Saya dan suami termasuk pasangan yang takut berutang. Kami berdua tidak memiliki kartu kredit. Biasanya bila ingin membeli sesuatu, kami menabung terlebih dulu. Jujur, selama satu dasawarsa menikah, kami baru berani mencicil mobil. Itu pun mobil LCGC. Bukan tidak ingin mengkredit kendaraan roda empat versi yang lebih mewah, hanya saja utang selalu membuat kami khawatir.
Selama mengkredit mobil tersebut kami selalu merasa tidak tenang. Meski penghasilan termasuk cukup, tetap saja ada rasa khawatir yang menyeruak. Takut gagal bayar. Namun, alhamdulillah kami justru mampu melunasi cicilan kendaraan tersebut lebih cepat dari jangka waktu kredit yang ditetapkan.

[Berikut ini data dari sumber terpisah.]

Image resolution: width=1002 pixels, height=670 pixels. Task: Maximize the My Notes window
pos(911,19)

Maka saat Covid-19 menerpa, kami tetap merasa tenang. Meski ada penghasilan yang berkurang dampak dari pandemi, keuangan keluarga tetap terkontrol. Penghasilan yang ada tinggal diatur sedemikian rupa agar cukup untuk memenuhi kebutuhan.Â
Tabung Uang, Bukan Timbun Barang
Saat beberapa orang kalap menimbun barang di masa pandemi, saya dan keluarga justru lebih memilih menyimpan uang. Uang belanja tidak kami habiskan langsung untuk membeli keperluan selama satu bulan. Kami memilih berbelanja secara bertahap hanya untuk keperluan satu minggu. Saat barang habis, kami membeli ulang.

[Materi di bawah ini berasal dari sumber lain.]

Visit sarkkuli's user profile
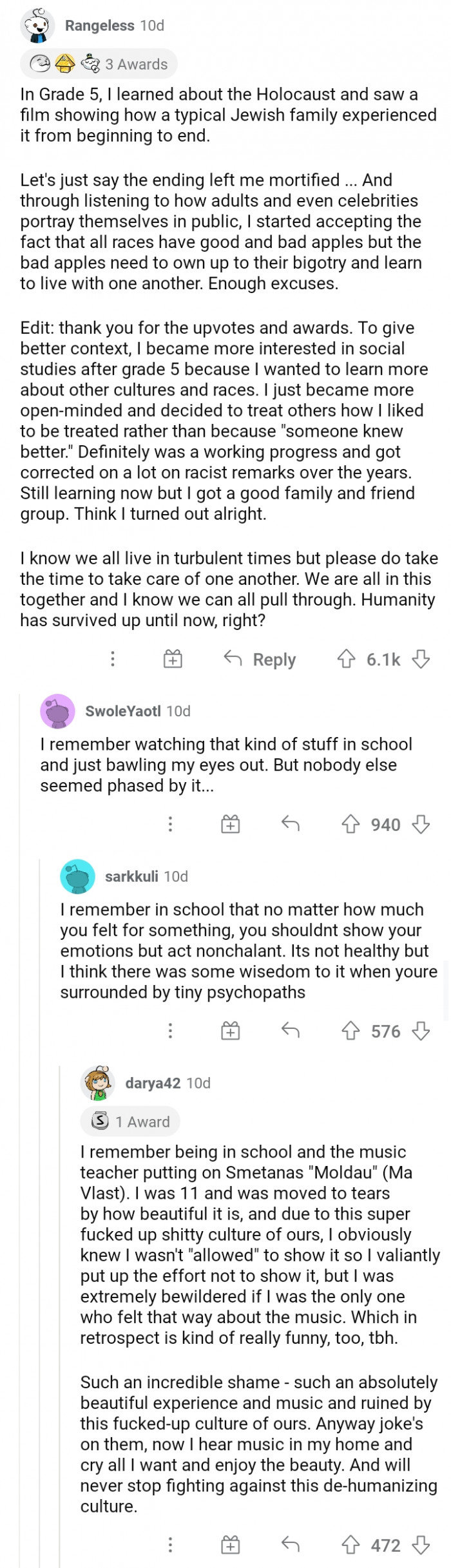The width and height of the screenshot is (451, 1568). [x=131, y=876]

Ada banyak pertimbangan yang membuat saya memutuskan berbelanja dengan cara mencicil seperti itu. Salah satunya, agar stabilitas sistem keuangan keluarga selalu terjaga. Entah mengapa saya merasa lebih aman menyimpan uang belanja di bank, dibanding langsung menyetok seluruh barang yang diperlukan.
Jujur, bila penghasilan langsung dibelanjakan dalam bentuk barang untuk keperluan satu bulan, saya khawatir barang yang dibeli tersebut di tengah perjalanan rusak, hilang, atau tidak bisa lagi dipakai atau dikonsumsi karena suatu hal --terkena banjir misalnya, atau terpapar binatang pengganggu yang kerap masuk ke dalam rumah, seperti kecoa, kutu busuk, atau tikus.

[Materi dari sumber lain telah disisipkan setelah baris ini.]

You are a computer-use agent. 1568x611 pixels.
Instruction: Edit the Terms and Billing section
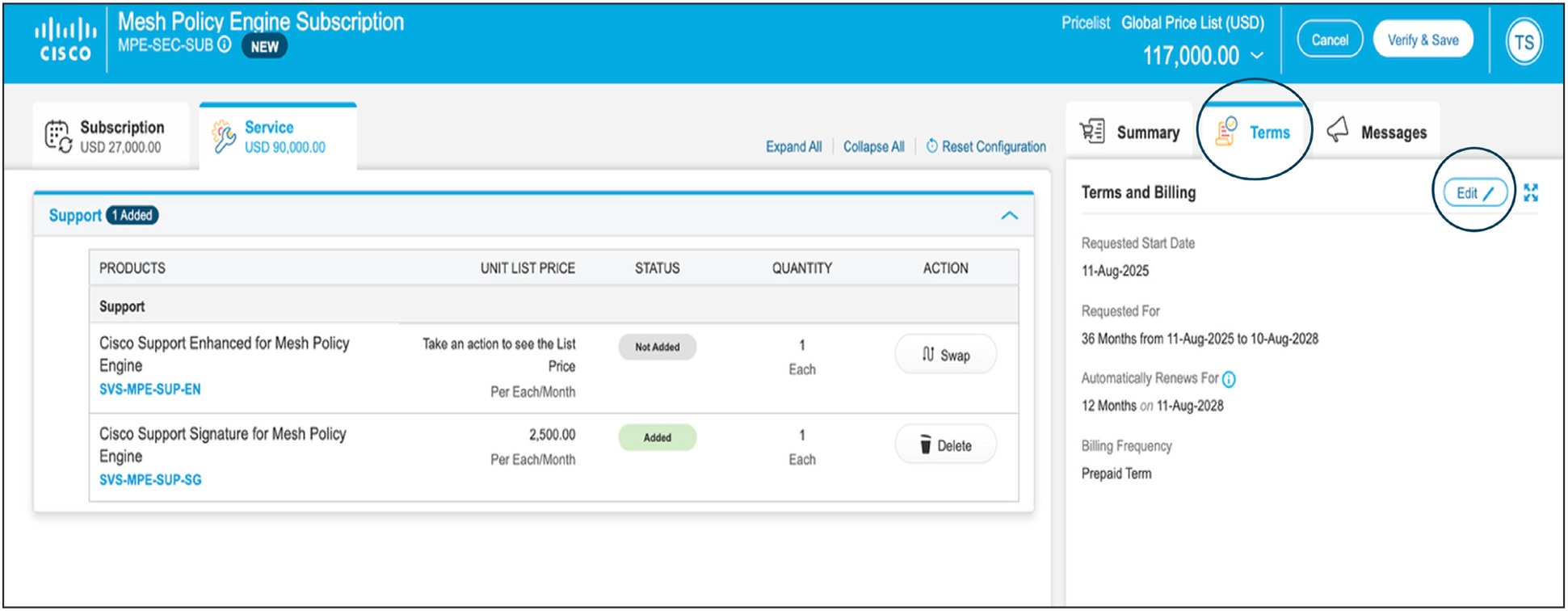click(1474, 193)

Kalau kita bisa membeli ulang barang-barang itu lagi tidak masalah. Namun, bila uang belanja kita pas-pasan, menjadi masalah besar. Barang yang akan kita gunakan sudah tak layak konsumsi, sementara uang untuk membeli barang pengganti juga tidak ada. Kalau yang rusak atau hilang hanya sekotak diapers anak, bisa sementara waktu libur tidak menggunakan popok sekali pakai, nah kalau misalkan beras yang hilang atau rusak, masa selama satu bulan tidak makan?
Selain itu, saya memilih untuk menyimpan uang dibanding menyetok barang untuk berjaga-jaga. Saat terpepet, uang belanja bisa dialihkan untuk keperluan lain yang lebih mendesak. Bila uang tersebut sudah berubah bentuk menjadi bahan makanan, sabun, atau keperluan keluarga yang lain, sulit diubah kembali menjadi uang.
Kalaupun barang-barang tersebut bisa dijual kembali, harga jualnya belum tentu setara dengan saat kita membeli barang-barang tersebut. Apalagi kebutuhan sehari-hari masih bisa diakali. Masih bisa disesuaikan dengan uang belanja yang tersedia. Tinggal pintar-pintar mencari substitusi produk yang harganya lebih terjangkau.
Ternyata berbelanja secara lebih terukur, tidak hanya membuat sistem keuangan keluarga lebih stabil, tetapi kita juga ikut turut serta menjaga stabilitas perekonomian nasional. Sebaliknya, saat kita melakukan penimbunan barang karena khawatir  kesulitan mendapatkan barang tersebut di masa pandemi, kita justru berkontribusi menimbulkan kepanikan massal, kecemasan, dan turut serta mengerek harga barang menjadi sangat tinggi.